Minnesota uses both the personal care option and the waiver program to cover services in residential care settings. In 1983, to reduce nursing home utilization, the state instituted a moratorium on new nursing home beds, and in 1988, implemented an Elderly Waiver program that provides services in a person's home and in residential care settings. At the same time, the state expanded the services in the Medicaid state plan to include personal care services. The state sought by these actions to maximize the number of supportive service options available to persons at risk of institutionalization. Personal care services --called Personal Care Attendant (PCA) services -- are available to eligible persons in their homes, apartments, registered housing with services, and adult foster care settings.
Minnesota uses a managed care model in its Medicaid program called the Pre-paid Medical Assistance Program (PMAP). Persons eligible for Medicaid are enrolled in PMAP and a capitated fee is paid to the PMAP managed care provider, who then becomes responsible for the delivery of all Medicaid state plan services, including PCA services. The PMAP covers PCA services in a person's place of residence, wherever that may be.
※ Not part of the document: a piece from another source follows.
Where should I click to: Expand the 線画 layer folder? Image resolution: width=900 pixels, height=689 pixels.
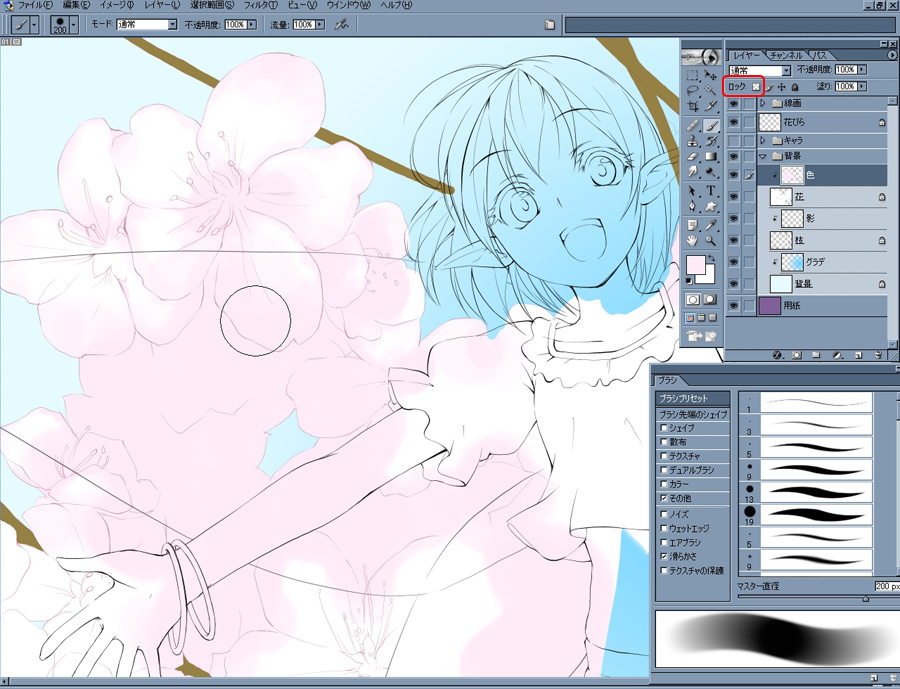[x=763, y=103]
Technically, PCA services are available to an Elderly Waiver client in a residential care setting. However, because the residential care setting typically provides personal care to waiver clients under its own contract with the resident, PCA services from outside the setting (through the state Medicaid plan) are not used. PCA services under the Medicaid state plan are typically used in residential care settings such as adult foster care by persons with disabilities under age 65 who are not eligible for the Elderly Waiver program.